Trustees managing the federally mandated “most successful Ponzi Scheme in History” — Social Security — will announce the largest COLA (cost of living adjustment) in history tomorrow. It is expected to be 8.7%, or an increase of about $170 a month for each of the nearly 70 million Americans who are forced to participate in it.
The increase is calculated on the basis of an inflation factor that is alleged to measure the cost of goods and services purchased by working people.
Gary Galles of the Mises Institute backs up his claim that Social Security is “the most successful Ponzi Scheme in History”:
If Social Security and Medicare both involved people voluntarily financing their own benefits, an argument could be made for seniors’ “earned benefits” view.
But they have not. They have redistributed tens of trillions of dollars of wealth to themselves from those younger.
Social Security and Medicare have transferred those trillions because they have been partial Ponzi schemes.
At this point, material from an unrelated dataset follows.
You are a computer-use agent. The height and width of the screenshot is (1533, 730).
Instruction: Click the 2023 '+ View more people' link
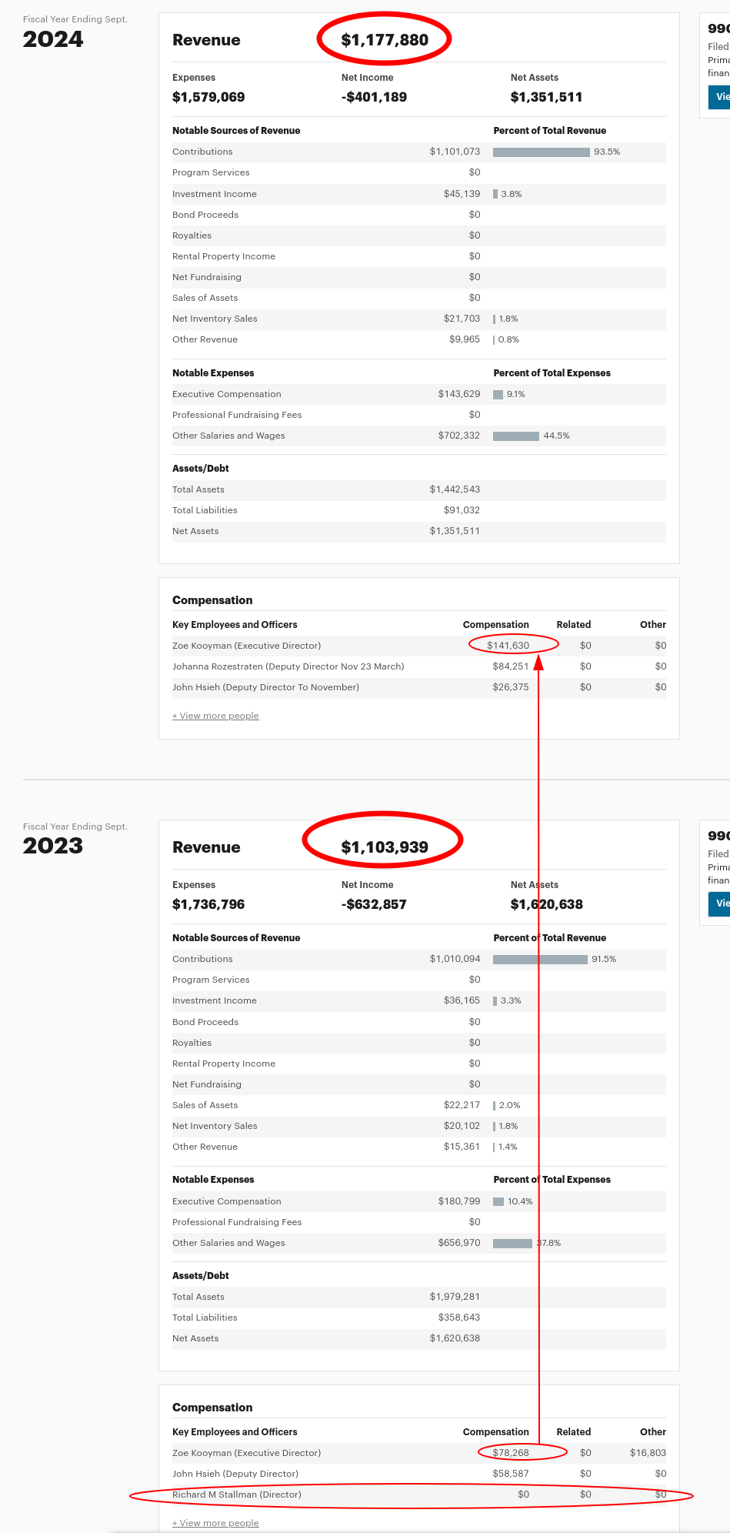[215, 1523]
For proof, he offers as evidence the scheme’s first participant, Ida Mae Fuller:
After Social Security’s creation, those in or near retirement got benefits far exceeding their costs (Ida Mae Fuller, the first Social Security recipient, got 462 times what she and her employer together paid in “contributions”).
Those benefits in excess of their taxes paid inherently forced future Americans to pick up the tab for the difference.
And the program’s almost unthinkable unfunded liabilities are no less a burden on later generations because earlier generations financed some of their own benefits, or because the government has consistently lied that they have paid their own way.
According to retired Boston University Professor Laurence Kotlikoff, the unfunded liability of Social Security exceeds $200 trillion, thanks to the government’s flawed accounting of the scheme’s deficit.
The news from the trustees is bad enough: the primary “trust fund” — the Old-Age and Survivors Insurance Trust Fund (OASI) — will be depleted in less than 12 years. The present “reserves” — a staggering $2.9 trillion — will have been spent by then, leaving trustees with few options to keep the scheme afloat.
The misnamed “Committee for a Responsible Federal Budget” has come up with 10 ways to keep the flawed system afloat, but they boil down to these:
- Raise taxes
- Raise the retirement age
- Change the COLA calculation
Missing from Thursday’s announcement by the trustees will be the fact that for most recipients, 85 percent of their monthly check will be taxable. That means that a large part of each check will ultimately find its way back into the U.S. Treasury.
And the fact that inflation is currently far ahead of wage growth won’t show up until the trustees’ report next year. At that time, it’s more than likely the $2.9 trillion in “reserves” will have shrunk considerably, shortening the life span of the Ponzi scheme even further.
For those still thinking that each “participant” has his own account that he can count on, the Supreme Court ruled back in 1960 in Flemming v. Nestor that he has no binding contractual right to any of the funds he has paid into it. Which is just as well, as those funds have already been spent to fund the retirement of those currently receiving checks from the scheme.